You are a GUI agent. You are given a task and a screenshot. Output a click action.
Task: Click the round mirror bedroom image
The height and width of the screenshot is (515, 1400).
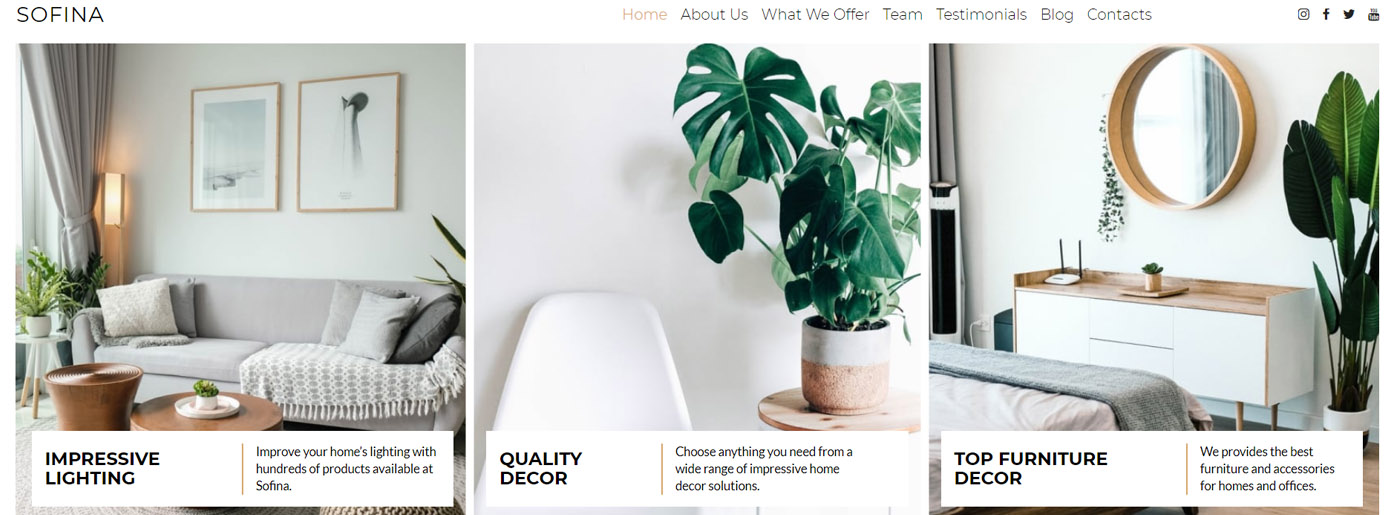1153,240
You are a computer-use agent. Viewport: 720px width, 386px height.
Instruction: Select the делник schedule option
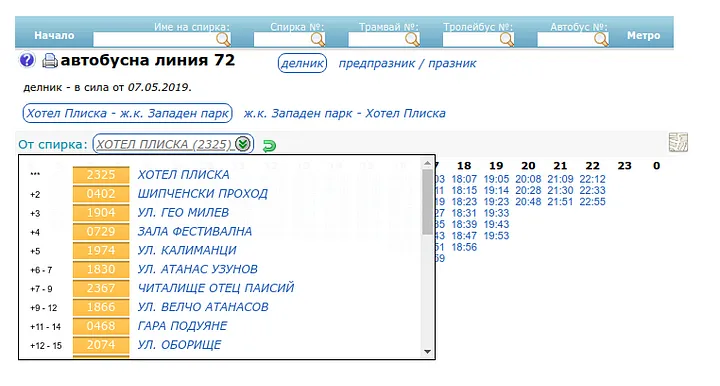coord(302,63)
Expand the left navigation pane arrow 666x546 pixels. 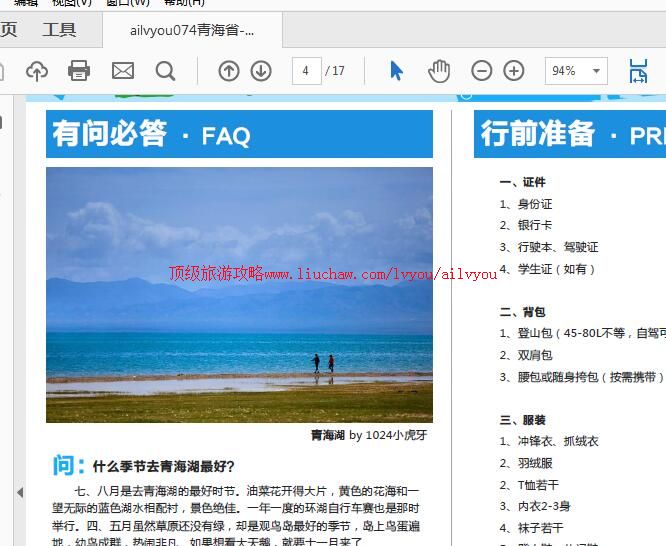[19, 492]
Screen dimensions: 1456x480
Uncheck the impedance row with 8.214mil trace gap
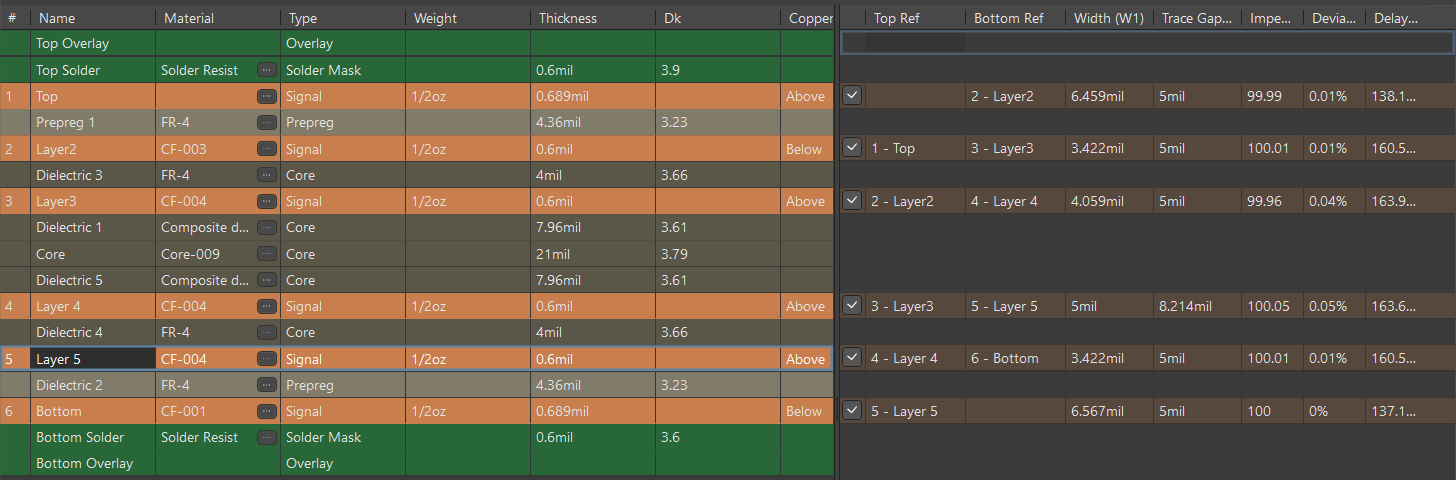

^^^^

**YOUR TASK:**
Could you transcribe exactly the lines from the start of the records through the line containing "You are a computer-use", both ends included, leaving the pictures out?

**EXPECTED OUTPUT:**
You are a GUI agent. You are given a task and a screenshot. Output a click action.
Task: Click the round mirror bedroom image
The height and width of the screenshot is (515, 1400).
1153,240
You are a computer-use agent. Viewport: 720px width, 386px height.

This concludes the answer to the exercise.